ILI tools – which are commonly referred to as smart pigs – were developed in the 1960s and commercialized in the 1970s.  These tools are designed to survey the conditions of the pipeline wall with limited disruption and can identify and quantify the corrosion and cracking in steel pipelines [2].  Magnetic flux leakage (MFL) and ultrasonic testing (UT) are common ILI tools used widely by owners today.

ILI is a significant part of pipeline integrity management, and promote safe, efficient and cost-effective pipeline operation [2].  However, it is important to remember that ILI is just a subset of a family of inspection tools used to verify pipeline fitness for service.  As with any inspection technology, ILI tools have a threshold for detection – the tools are unable to reliably detect anomalies that are below their design specifications’ detection ability. Also, internal pipeline inspections are primarily reactive, requiring the damage or wall loss to occur before defect detection is possible.

Direct Assessment (DA)

The most recently developed solution for pipeline integrity management is Direct Assessment (DA), which is a structured, iterative integrity assessment protocol used by pipeline operators to assess and evaluate the integrity of their pipelines.

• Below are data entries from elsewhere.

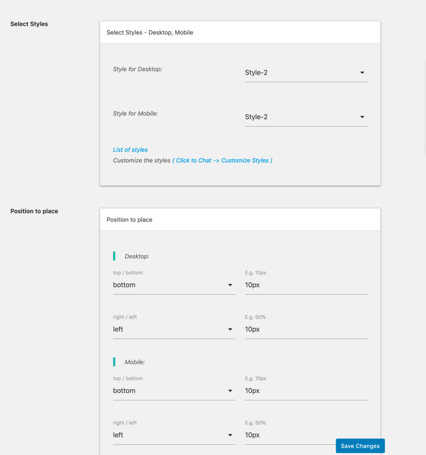Focus Desktop top/bottom offset field
The height and width of the screenshot is (455, 426).
point(306,285)
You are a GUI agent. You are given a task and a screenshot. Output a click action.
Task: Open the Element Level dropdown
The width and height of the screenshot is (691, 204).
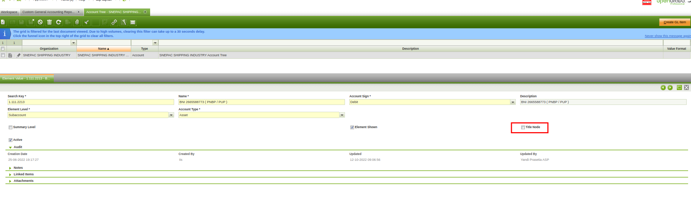click(171, 115)
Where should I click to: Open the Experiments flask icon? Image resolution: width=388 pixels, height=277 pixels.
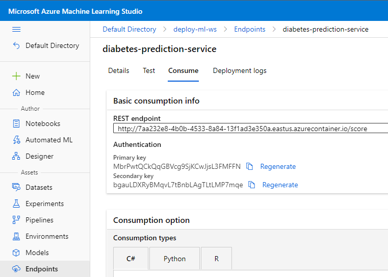point(16,204)
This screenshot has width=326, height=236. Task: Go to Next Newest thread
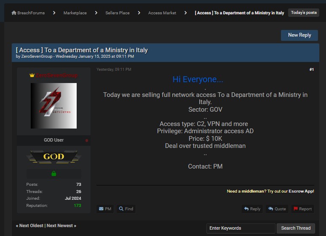[61, 225]
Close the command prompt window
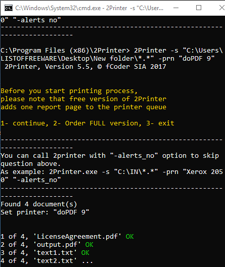 221,8

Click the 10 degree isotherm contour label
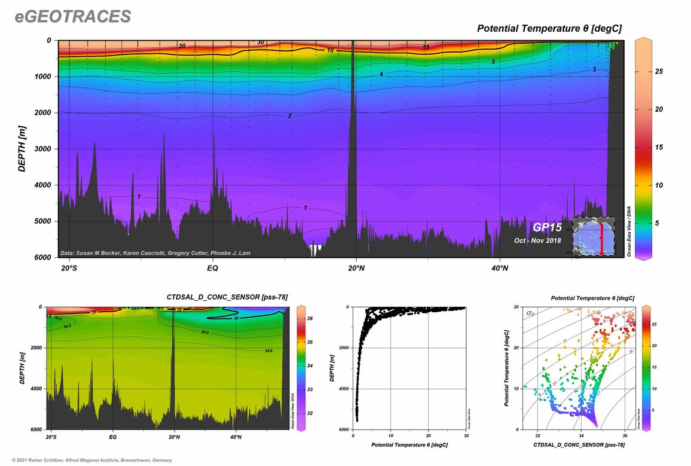point(330,51)

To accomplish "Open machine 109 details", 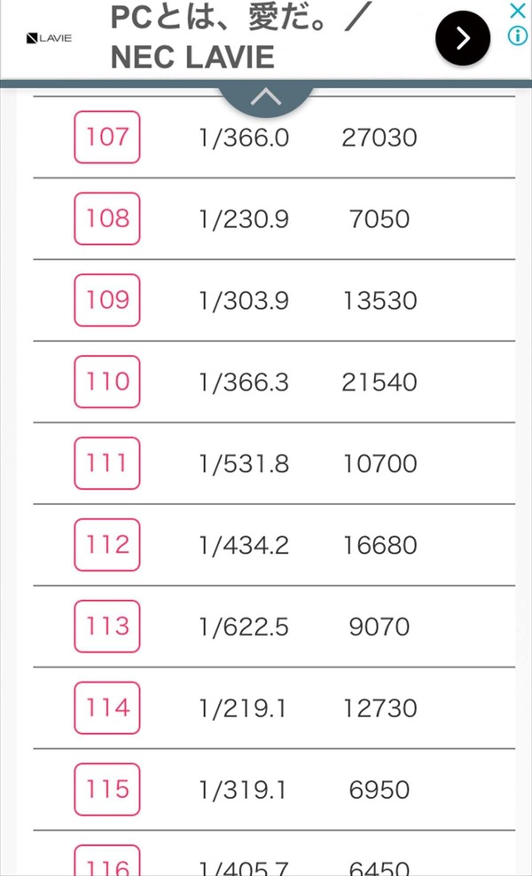I will click(x=107, y=300).
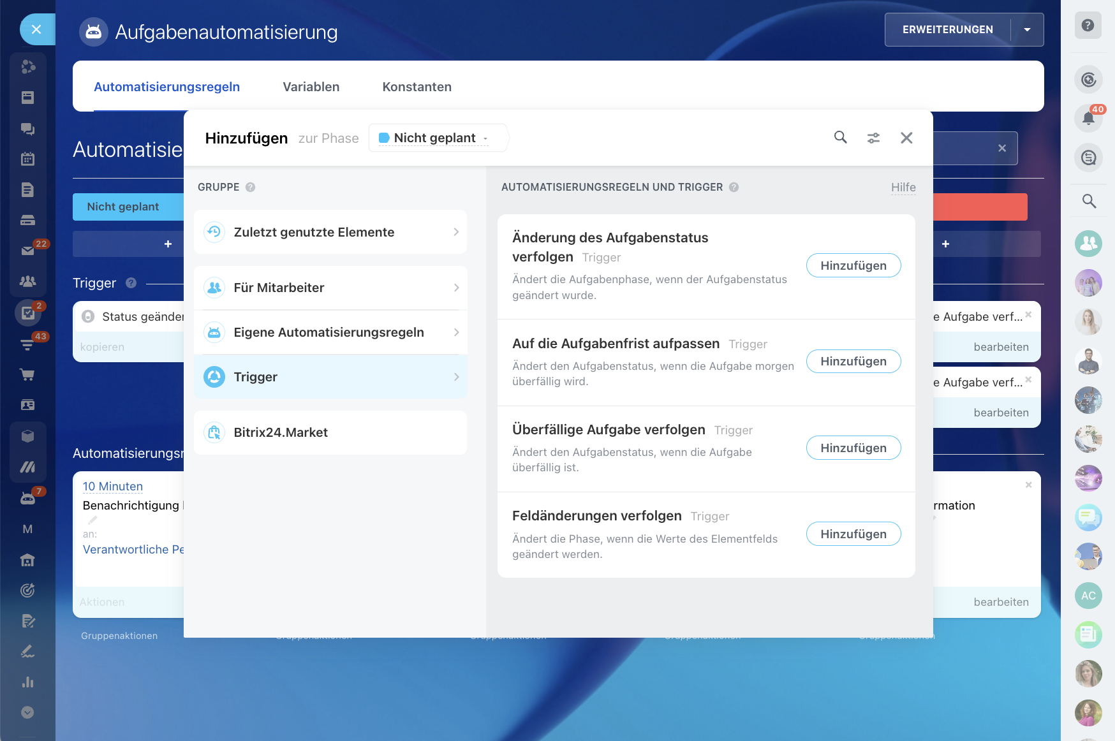Switch to the Variablen tab
The width and height of the screenshot is (1115, 741).
pos(311,87)
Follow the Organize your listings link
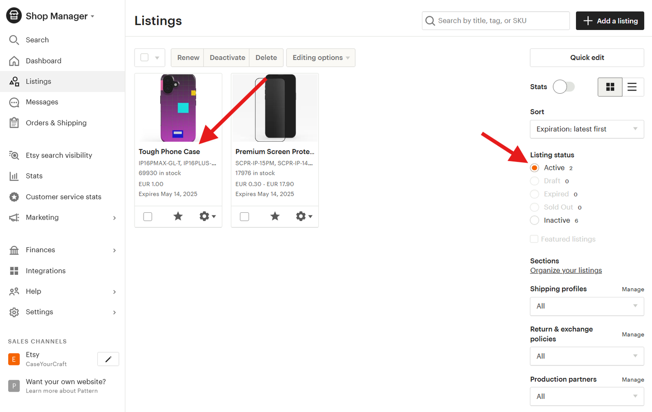Screen dimensions: 652x412 566,270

Adoption and demand for DA is increasing in modern integrity programs due to more stringent industry regulations, aging pipeline networks, limitations of alternate inspection techniques, and the fact that roughly 70 percent of pipelines within North America are difficult to pig.  Direct assessment surveys provide pipeline owners with important information on both the pipeline’s condition and its surrounding conditions, both of which can lead to degradation and eventual failure. 

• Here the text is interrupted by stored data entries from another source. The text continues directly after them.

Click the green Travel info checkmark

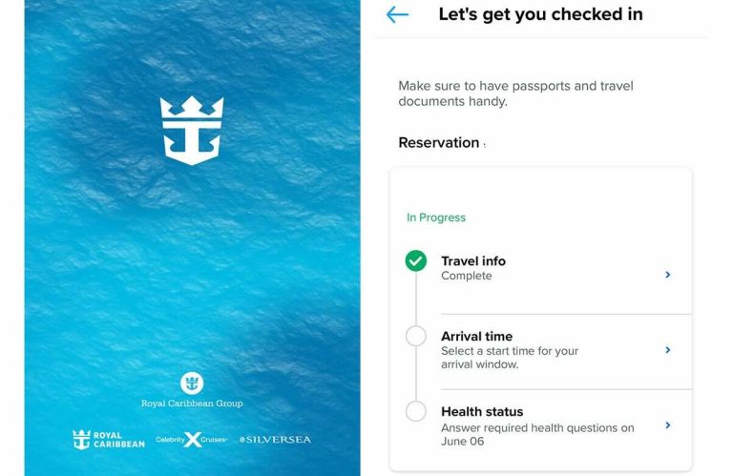tap(415, 260)
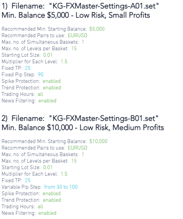Click second Multiplier for Each Level 1.5

click(64, 174)
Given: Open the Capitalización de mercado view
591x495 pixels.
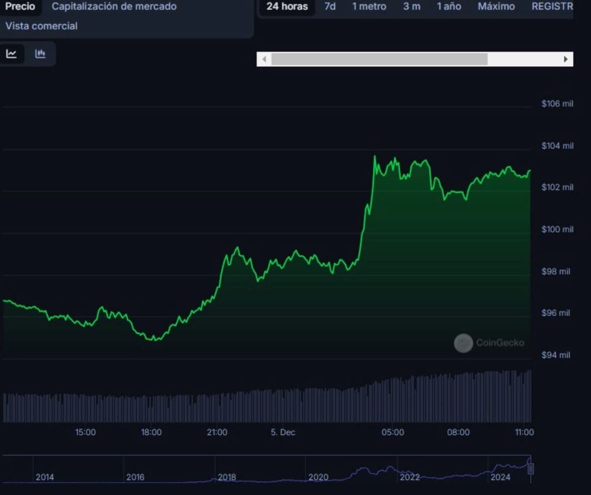Looking at the screenshot, I should (114, 6).
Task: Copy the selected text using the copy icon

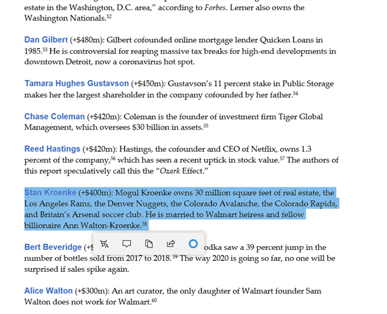Action: click(149, 244)
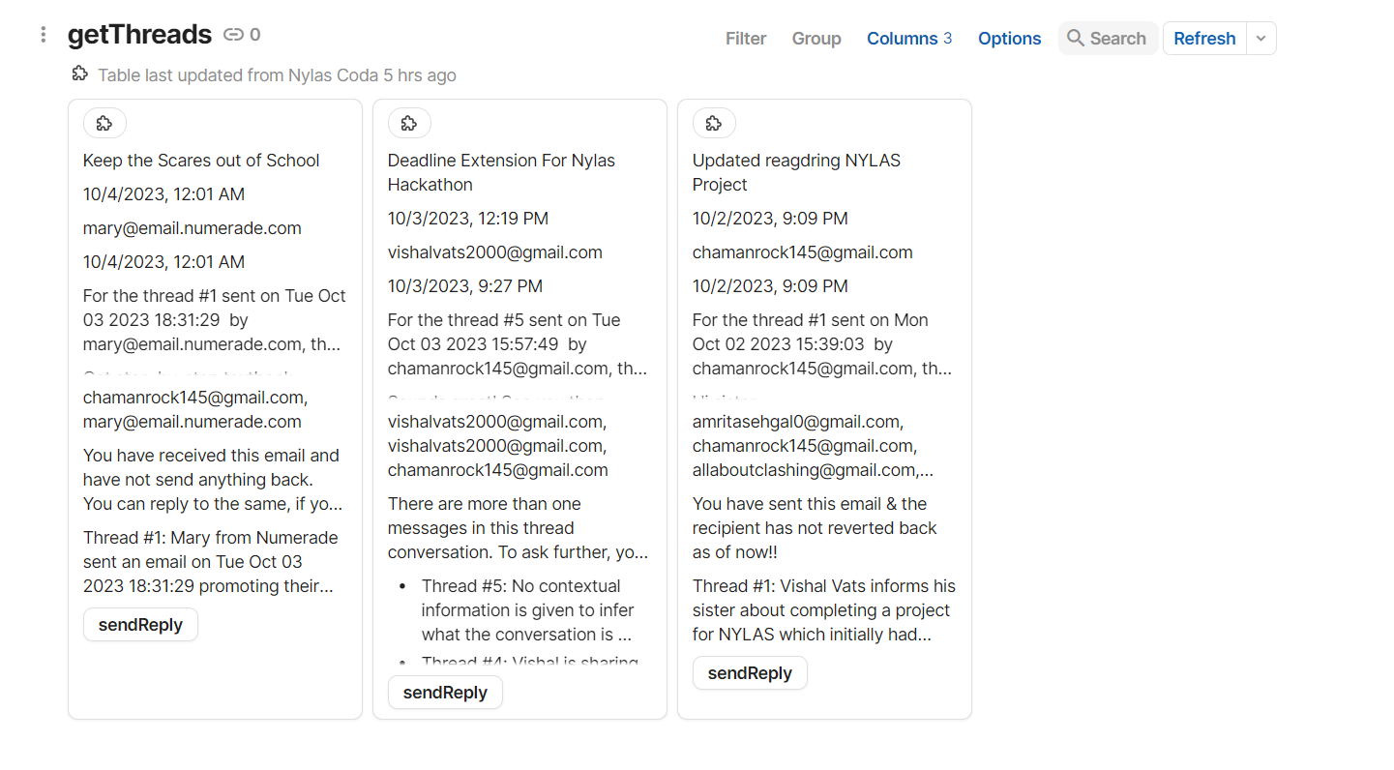Click the link icon next to getThreads title
Viewport: 1394px width, 770px height.
pyautogui.click(x=233, y=35)
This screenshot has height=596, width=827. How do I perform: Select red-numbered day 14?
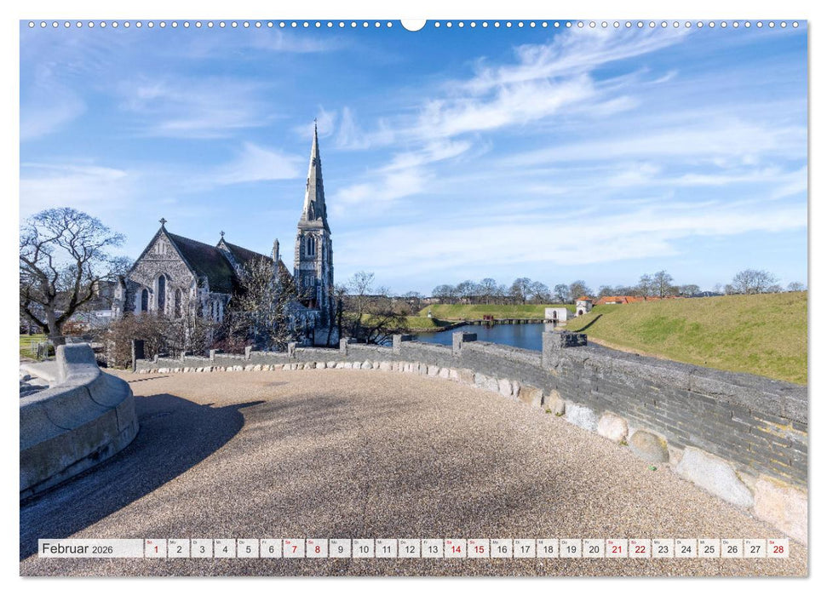pyautogui.click(x=454, y=548)
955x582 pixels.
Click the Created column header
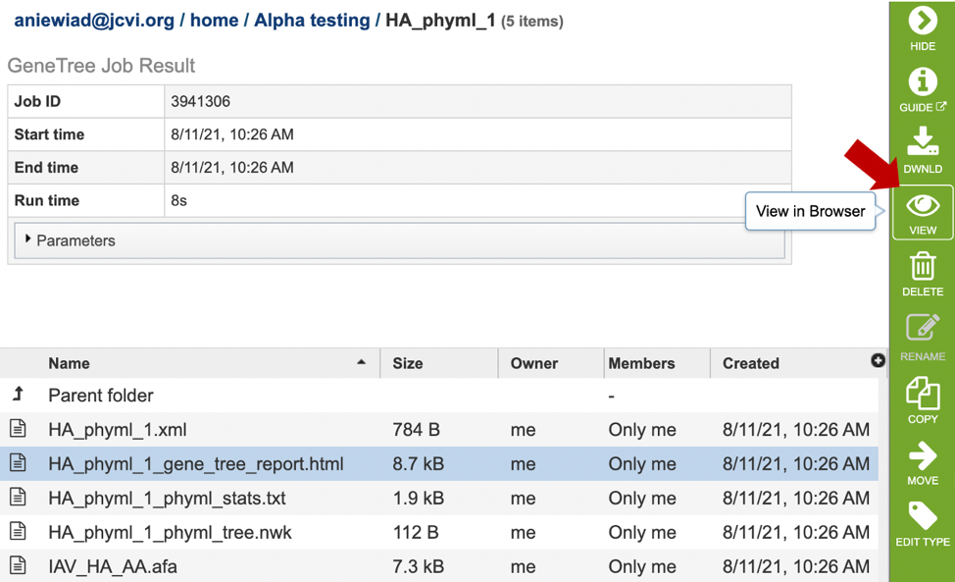point(750,363)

The Stages of Direct Assessment

It should be noted that geotechnical, dent, and buckle threats are not specifically addressed with any of the DA techniques.  All DA protocols are four-step iterative processes which include a Pre-Assessment, an Indirect Inspection, a Direct Examination and a Post-Assessment.  Inspections involve the integration of as much pipeline available integrity data as possible, which includes physical characteristics and operational history, historical and multiple indirect inspections, and direct pipe surface examinations.

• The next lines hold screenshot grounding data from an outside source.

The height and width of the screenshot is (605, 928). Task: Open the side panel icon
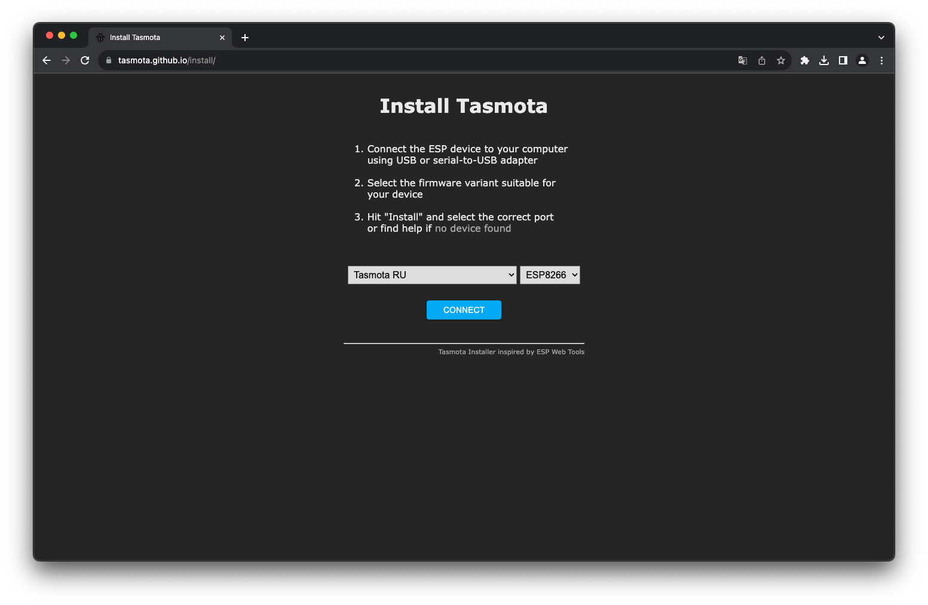pyautogui.click(x=843, y=60)
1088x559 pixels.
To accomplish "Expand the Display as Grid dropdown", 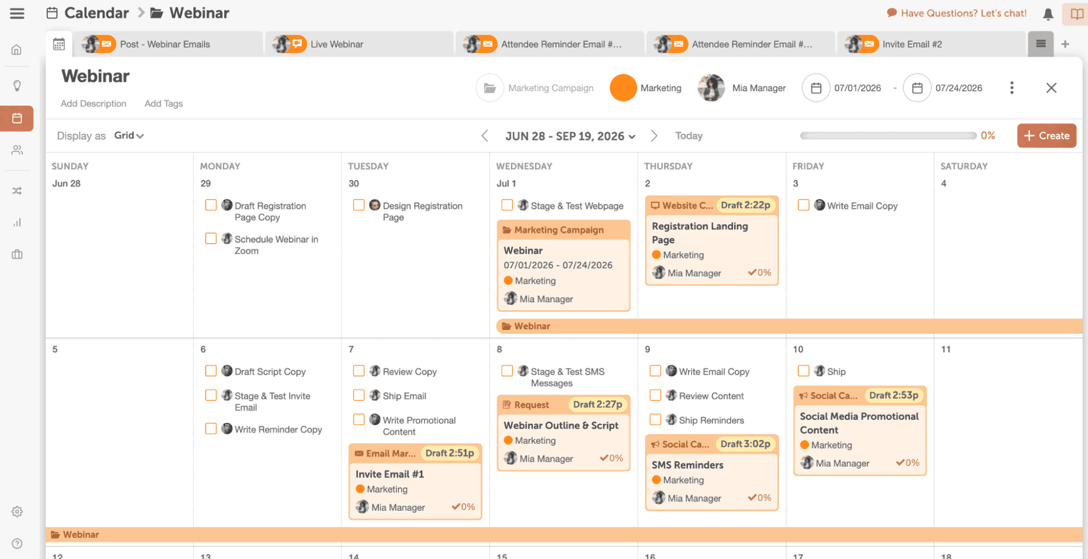I will click(x=129, y=135).
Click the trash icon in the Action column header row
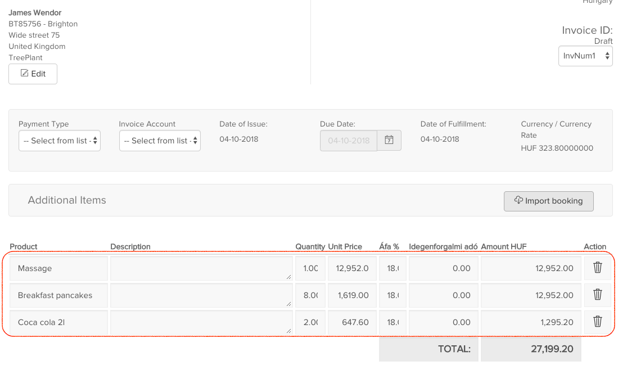The width and height of the screenshot is (618, 374). pos(597,268)
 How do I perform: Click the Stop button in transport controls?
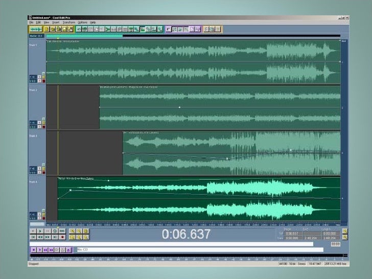33,231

In the pre-assessment step, historic and current pipeline data is collected to determine whether DA is feasible, define DA regions, select indirect inspection tools and determine if additional integrity data is needed. 

The second step in DA methodology involves the use of non-intrusive and aboveground techniques. These tools assess the effectiveness of the coating and cathodic protection for pipeline external corrosion assessment (EDCA an ECCDA), and predictive modelling, or critical angle calculations for pipeline internal corrosion assessment (ICDA) to identify and define areas susceptible to internal corrosion. 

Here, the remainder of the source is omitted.